The Nutrition Facts label was introduced more than twenty years ago to help consumers make informed decisions with their food choices and health practices. But based on recent dietary recommendations from expert groups, new nutrition and public health research, as well as input from the public, the iconic label had to undergo some important changes to remain pertinent with today’s eating habits. In May of 2016, the U.S. Food & Drug Administration took a major step in that direction by finalizing a new and improved Nutrition Fact label that is required to be implemented on food products nationwide by July 2018 (July 2019 for manufacturers with less than $10 million of annual food sales).
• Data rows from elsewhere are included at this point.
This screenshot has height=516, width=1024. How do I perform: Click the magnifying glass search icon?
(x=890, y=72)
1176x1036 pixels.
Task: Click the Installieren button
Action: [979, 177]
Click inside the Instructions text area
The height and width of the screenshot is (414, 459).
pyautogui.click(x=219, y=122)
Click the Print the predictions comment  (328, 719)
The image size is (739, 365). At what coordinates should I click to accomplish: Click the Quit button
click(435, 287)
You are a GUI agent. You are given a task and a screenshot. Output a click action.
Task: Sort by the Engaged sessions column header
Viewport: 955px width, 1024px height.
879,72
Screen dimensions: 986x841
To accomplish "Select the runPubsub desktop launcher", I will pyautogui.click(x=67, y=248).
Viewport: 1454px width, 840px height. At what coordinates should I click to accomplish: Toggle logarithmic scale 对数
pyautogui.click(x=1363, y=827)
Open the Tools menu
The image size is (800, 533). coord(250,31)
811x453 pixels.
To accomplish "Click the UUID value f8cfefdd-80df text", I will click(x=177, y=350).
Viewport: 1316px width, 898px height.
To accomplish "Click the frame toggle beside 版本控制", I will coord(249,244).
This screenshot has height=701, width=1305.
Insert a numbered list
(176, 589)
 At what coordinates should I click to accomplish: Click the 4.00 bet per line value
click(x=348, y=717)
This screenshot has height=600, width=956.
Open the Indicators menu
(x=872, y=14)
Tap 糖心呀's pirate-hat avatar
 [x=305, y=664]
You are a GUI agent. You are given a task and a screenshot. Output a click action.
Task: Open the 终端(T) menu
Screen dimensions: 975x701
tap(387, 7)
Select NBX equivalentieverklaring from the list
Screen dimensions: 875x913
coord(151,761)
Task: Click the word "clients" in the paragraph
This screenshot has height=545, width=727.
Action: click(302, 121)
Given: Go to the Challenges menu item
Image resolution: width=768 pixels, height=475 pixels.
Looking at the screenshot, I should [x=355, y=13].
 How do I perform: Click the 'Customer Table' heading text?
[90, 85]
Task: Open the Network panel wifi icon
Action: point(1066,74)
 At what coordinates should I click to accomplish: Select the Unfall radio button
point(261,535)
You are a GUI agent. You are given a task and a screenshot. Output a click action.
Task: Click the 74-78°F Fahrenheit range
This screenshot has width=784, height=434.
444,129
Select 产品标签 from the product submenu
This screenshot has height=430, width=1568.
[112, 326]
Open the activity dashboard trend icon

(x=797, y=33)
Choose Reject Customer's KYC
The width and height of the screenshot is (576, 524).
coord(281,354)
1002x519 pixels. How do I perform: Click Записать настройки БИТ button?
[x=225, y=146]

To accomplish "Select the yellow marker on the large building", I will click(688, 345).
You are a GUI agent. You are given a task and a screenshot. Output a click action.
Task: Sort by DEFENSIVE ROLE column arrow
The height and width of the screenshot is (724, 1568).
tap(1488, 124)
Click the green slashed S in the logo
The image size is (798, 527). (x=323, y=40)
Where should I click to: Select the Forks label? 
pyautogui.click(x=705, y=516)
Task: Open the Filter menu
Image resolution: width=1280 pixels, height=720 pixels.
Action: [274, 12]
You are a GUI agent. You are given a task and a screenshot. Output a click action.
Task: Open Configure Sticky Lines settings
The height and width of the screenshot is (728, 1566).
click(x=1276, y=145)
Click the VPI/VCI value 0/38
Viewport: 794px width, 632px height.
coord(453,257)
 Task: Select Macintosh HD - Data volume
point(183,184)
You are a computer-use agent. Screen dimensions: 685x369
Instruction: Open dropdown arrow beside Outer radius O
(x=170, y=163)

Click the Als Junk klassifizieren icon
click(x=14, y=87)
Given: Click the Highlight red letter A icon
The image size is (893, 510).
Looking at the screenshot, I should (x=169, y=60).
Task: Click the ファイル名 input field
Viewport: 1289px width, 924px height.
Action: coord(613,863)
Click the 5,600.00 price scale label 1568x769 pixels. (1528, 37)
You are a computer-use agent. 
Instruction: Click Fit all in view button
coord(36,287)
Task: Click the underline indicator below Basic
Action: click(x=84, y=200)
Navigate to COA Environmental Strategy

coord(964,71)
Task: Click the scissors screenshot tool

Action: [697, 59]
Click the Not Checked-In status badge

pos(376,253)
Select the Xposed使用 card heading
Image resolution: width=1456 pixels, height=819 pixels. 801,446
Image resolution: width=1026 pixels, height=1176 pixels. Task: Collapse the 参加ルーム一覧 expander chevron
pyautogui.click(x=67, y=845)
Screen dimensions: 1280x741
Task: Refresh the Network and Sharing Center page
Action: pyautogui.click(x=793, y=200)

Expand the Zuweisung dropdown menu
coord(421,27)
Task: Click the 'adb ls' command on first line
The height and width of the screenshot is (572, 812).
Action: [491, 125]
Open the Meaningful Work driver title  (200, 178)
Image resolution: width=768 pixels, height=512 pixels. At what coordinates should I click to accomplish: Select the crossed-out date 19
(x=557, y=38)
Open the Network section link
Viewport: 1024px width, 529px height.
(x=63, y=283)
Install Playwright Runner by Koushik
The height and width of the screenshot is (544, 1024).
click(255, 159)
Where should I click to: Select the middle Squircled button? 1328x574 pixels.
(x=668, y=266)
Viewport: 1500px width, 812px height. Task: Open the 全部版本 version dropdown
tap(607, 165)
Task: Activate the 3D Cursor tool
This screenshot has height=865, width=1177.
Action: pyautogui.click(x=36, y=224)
Changes on the Nutrition Facts label include modifying the list of required nutrients that must be declared on the label, updating serving size requirements, and providing a refreshed design in order to help consumers have access to more recent and accurate nutrition information.
A Refreshed Look
The most visible change on the label is definitely the prominence of “calories” displayed in a bigger, bolder font. Additionally, one may notice a stronger emphasis given to “servings per container,” and “serving size.” The number of servings per package is also more prominent. Since nutrition labels were last published in 1993, consumers have changed what they eat and how much they eat and drink. Serving size can be very important because the accuracy of everything on the label depends on the serving size. However, keep in mind that anything can appear low-calorie, low-sugar, and low-salt if the serving size is small enough.
Subsequently, package size really affects what people eat. For instance, package sizes holding between one and two servings will require a label that reports 1 serving per package since this is what people actually consume at a time. When it comes to larger packaging, manufacturers will be showing a dual column indicating calories and nutrients on both “per serving” and “per package.” Calories from fats have been removed while most fat information such as “Saturated Fats”, “Trans Fat,” and “Total Fats” are remaining. Research shows that the type of fat(s) is more important than the total amount.
Furthermore, the footnote on the nutrition label is also changing to explain what “percent of Daily Value” means to read as follows: *The % Daily Value tells you how much a nutrient in a serving of food contributes to a daily diet. 2,000 calories a day is used for general nutrition advice.
Added Sugars on the Radar
Most likely, one of the most important nutrition label updates for consumers will be the inclusion of “Added Sugar” amounts. Scientific data shows that it is hard to meet nutrient needs while staying within calorie limits if one consumes more than 10% of their total daily calories from added sugar. But until now, there was no way of telling how much of the sugar was a natural part of the main ingredient and how much was introduced via processing.
Nutrients and Daily Values
Manufacturers now have to declare the actual amount on top of the percent daily value of vitamin D, sodium, calcium, iron and potassium on nutrition labels. Recent scientific findings show that Vitamin D is important for healthy bones, especially among women and the elderly. And potassium helps to lower blood pressure and prevent hypertension. Vitamins A and C, however, become optional since they are no longer a deficiency in the average American’s diet.
Making these changes happen is no small accomplishment. Over the years, consumers and health advocates have requested more information that is relevant and up-to-date. On the other hand, manufacturers have resisted changing the labels, saying alterations would mislead or confuse people. Claudine Kavanaugh, a health scientist at the Food & Drug Administration eloquently stated the overall importance of the information on the Nutrition Facts label with this precise analysis, when she emphasized that the primary goal of updating the Nutrition Facts label is not to tell consumers what they need to eat, but to expand and highlight the information they most need in order to make their own choices.